Peraza JA, Salo T, Riedel MC, Bottenhorn KL, Poline J-B, Dockès J, Kent JD, Bartley JE, Flannery JS, Hill-Bowen LD, Lobo RP, Poudel R, Ray KL, Robinson JL, Laird RW, Sutherland MT, de la Vega A, Laird AR, GSAW (2024).

Abstract

Background

  • Macroscale gradients of brain connectivity have emerged as a central principle for understanding functional brain organization.
  • The functional significance and interpretation of gradients remain a central topic of discussion in the neuroimaging community.
  • Previous studies have demonstrated that the gradients may be described using meta-analytic functional decoding techniques.
  • However, additional methodological development is necessary to fully leverage available meta-analytic methods and resources and quantitatively evaluate their relative performance.

Goals

Overall Objective: investigate and improve the framework of data-driven methods for decoding the principal gradient of functional connectivity.

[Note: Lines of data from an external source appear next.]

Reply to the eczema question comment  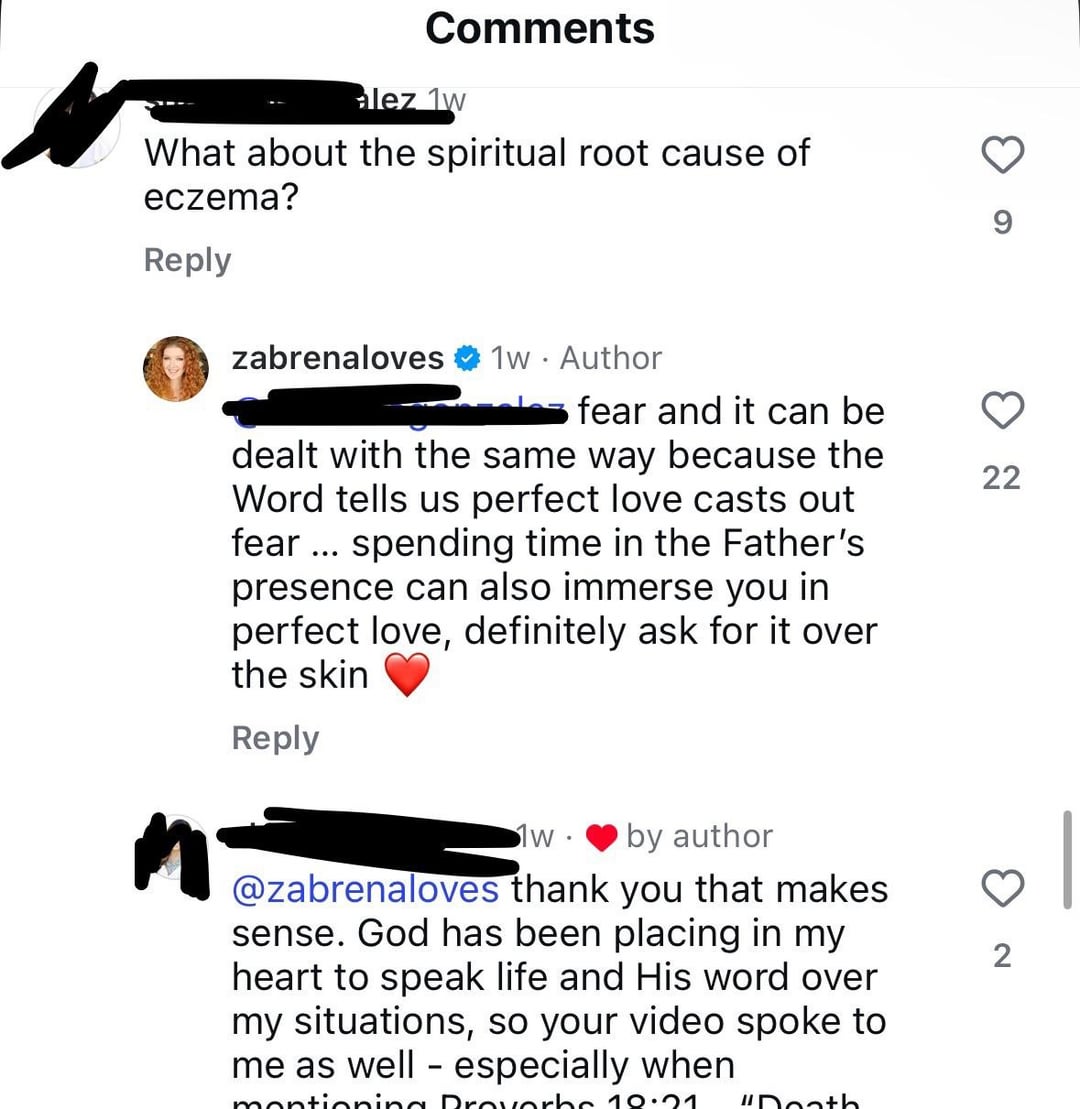(187, 260)
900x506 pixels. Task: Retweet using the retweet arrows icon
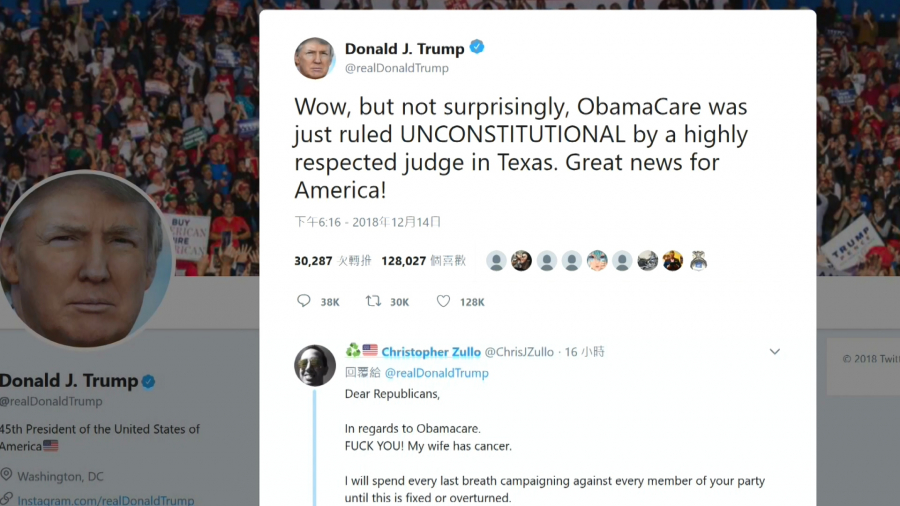point(373,301)
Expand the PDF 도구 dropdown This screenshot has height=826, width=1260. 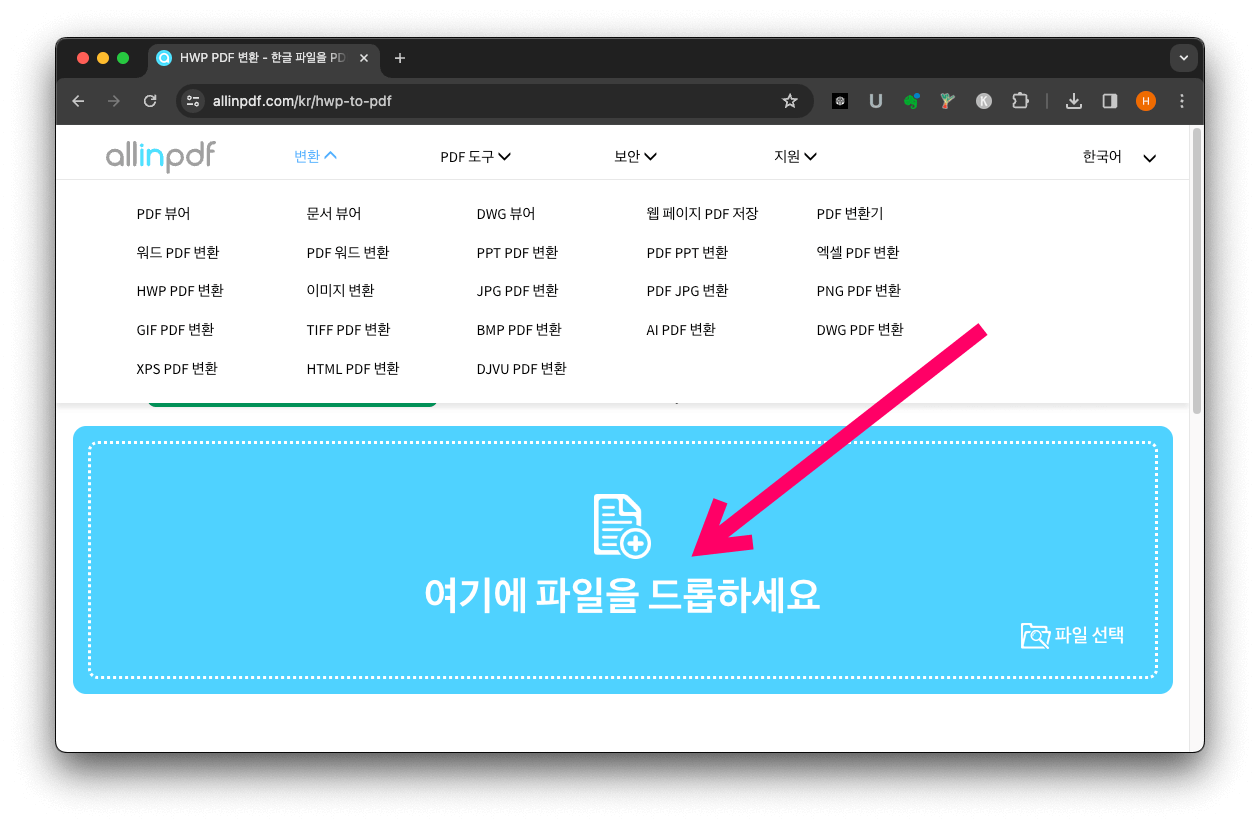coord(475,156)
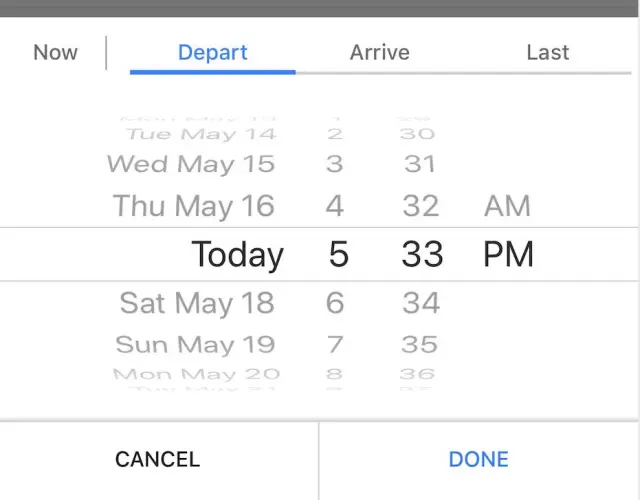Set minutes to 35
640x500 pixels.
point(420,345)
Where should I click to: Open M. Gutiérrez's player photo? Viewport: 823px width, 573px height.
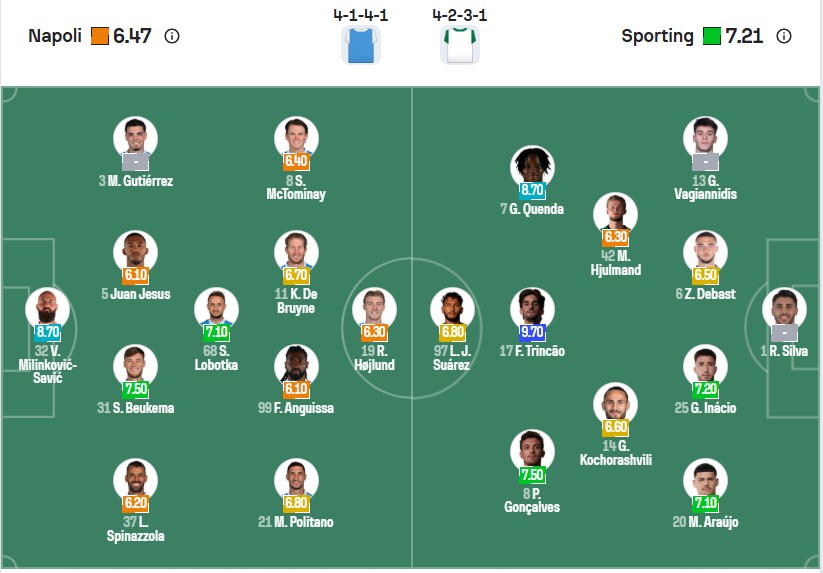pyautogui.click(x=135, y=138)
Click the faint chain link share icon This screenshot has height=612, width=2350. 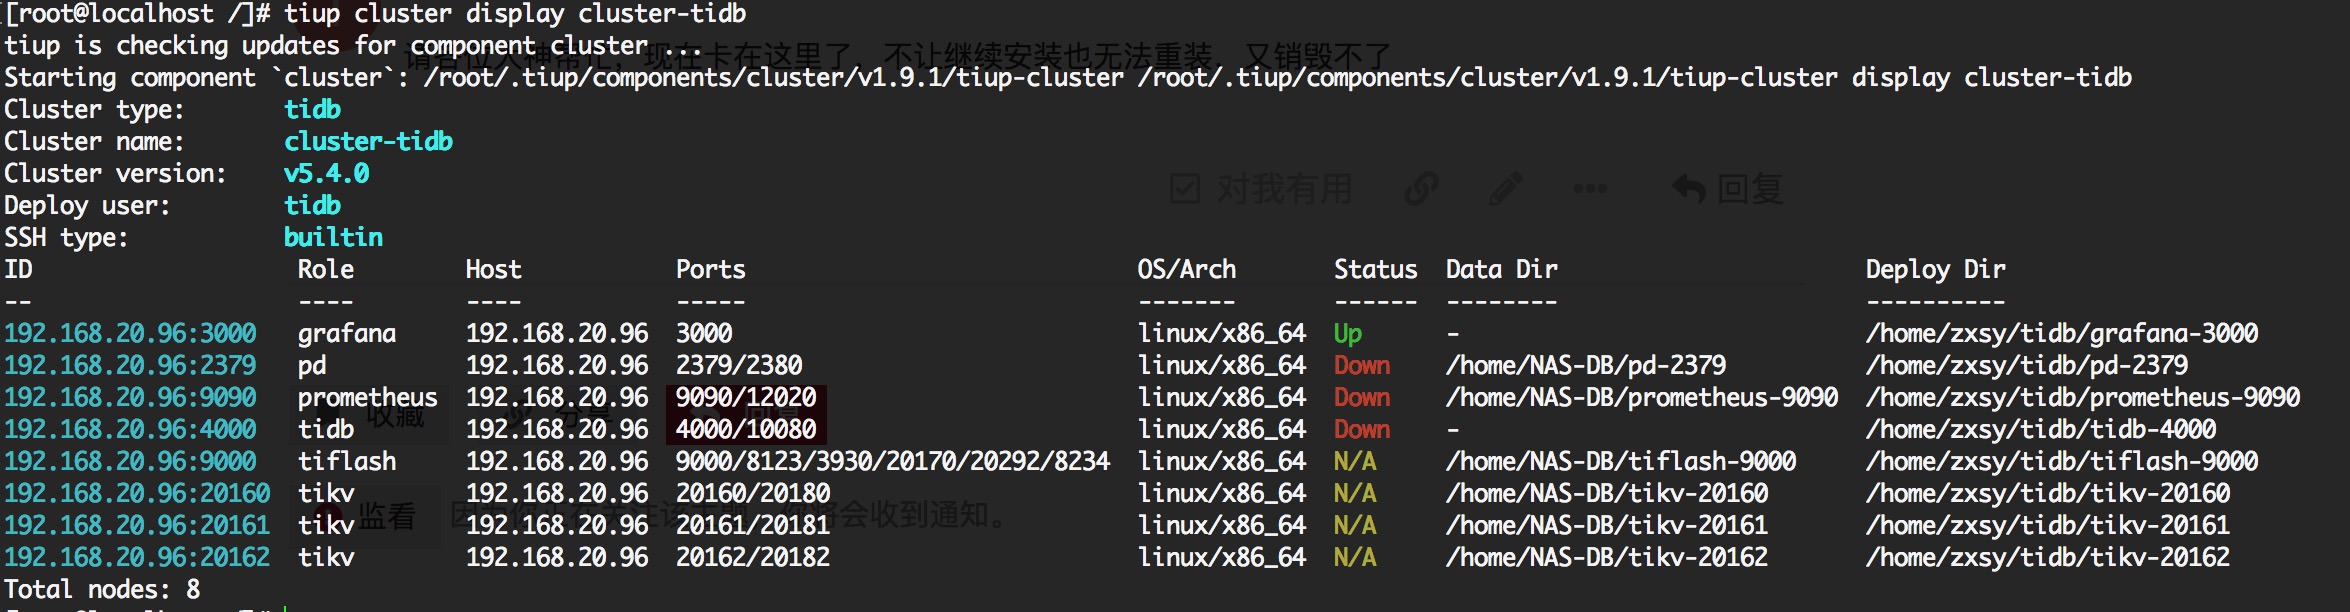click(1421, 188)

  • Examine and evaluate different methods for decoding brain maps on surface space.
  • Establish a principled approach for gradient segmentation and meta-analytic decoding.
  • Provide recommendations on best practices and develop flexible methods for gradient-based functional decoding.

Methods

We used the resting-state fMRI (rs-fMRI) group-average dense connectome from the Human Connectome Project (HCP) S1200 data release to identify the principal gradient of functional connectivity. We evaluated three segmentation approaches: (i) percentile-based, (ii) segmentation based on a 1D k-means clustering approach, and (iii) segmentation based on the Kernel Density Estimation curve of the gradient axis. We assessed six different decoding strategies that used two meta-analytic databases (i.e., Neurosynth and NeuroQuery) and three methods to produce meta-analytic maps (i.e., term-based, LDA-based, and GC-LDA-based decoding). In addition, we proposed a method for decoding lower-order gradient maps combined with the principal gradient in a high-dimensional space.

Results

  • For small numbers of segments, a k-means algorithm yields the most confident distribution of boundaries, as shown by the silhouette coefficients, variance ratio, and cluster separation.
  • LDA-based produced meta-analytic maps that yielded a relatively high correlation value and a collection of terms that naturally improved the information content, TFIDF, and SNR.
  • NS and NQ performed similarly regarding their correlation profile.
  • We reproduced the results from Margulies et al., showing the continuous transition from primary sensorimotor to transmodal regions.
  • We proposed methods for decoding lower-order gradient maps.

Conclusions

  • We found that a two-segment solution determined by a k-means segmentation approach and an LDA-based meta-analysis combined with the NeuroQuery database was the optimal combination of methods for decoding the principal gradient of functional connectivity.
  • This combination of approaches and our recommended visualization method for reporting meta-analytic decoding findings will enhance the overall interpretability of macroscale gradients in the fMRI community.